Exercise prompt:
All that should be output is the block of lines below from the line with "The width and" to the line with "Open the Project type dropdown", both included, exactly as written.

*** Opening of Working data ***

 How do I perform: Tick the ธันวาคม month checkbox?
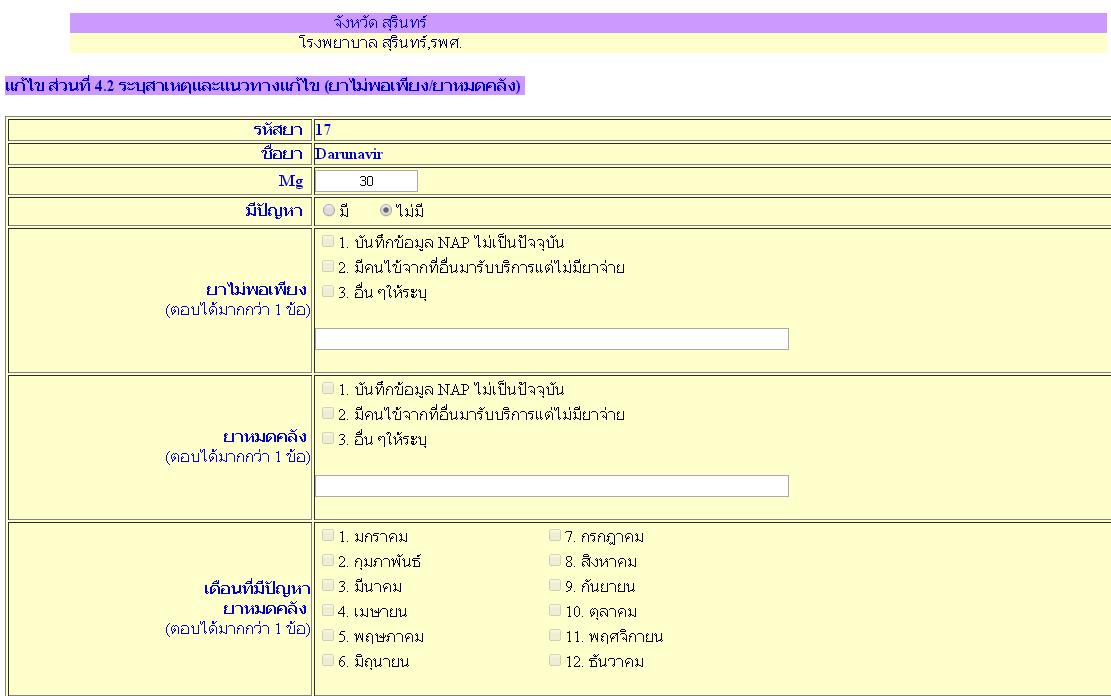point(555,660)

*** Close of Working data ***
*** Opening of Working data ***

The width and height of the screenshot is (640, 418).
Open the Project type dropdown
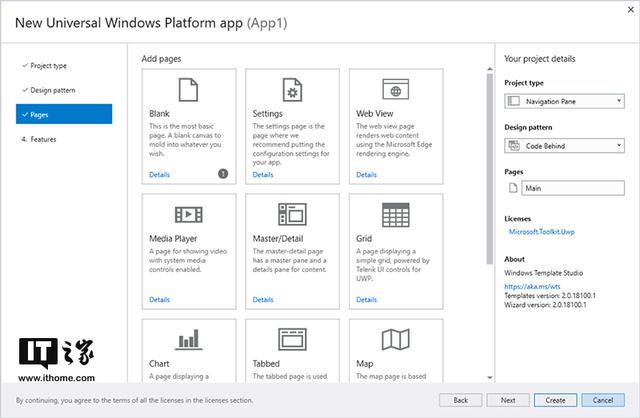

*** Close of Working data ***
*** Opening of Working data ***

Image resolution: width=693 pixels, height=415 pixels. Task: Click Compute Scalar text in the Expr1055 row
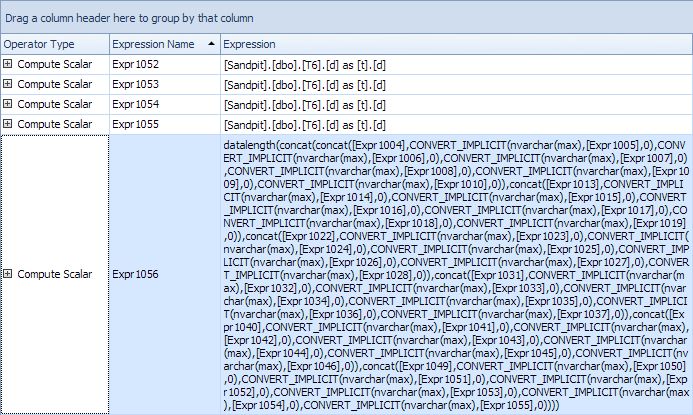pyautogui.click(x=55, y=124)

*** Close of Working data ***

The answer:
The width and height of the screenshot is (640, 418).
Open the Project type dropdown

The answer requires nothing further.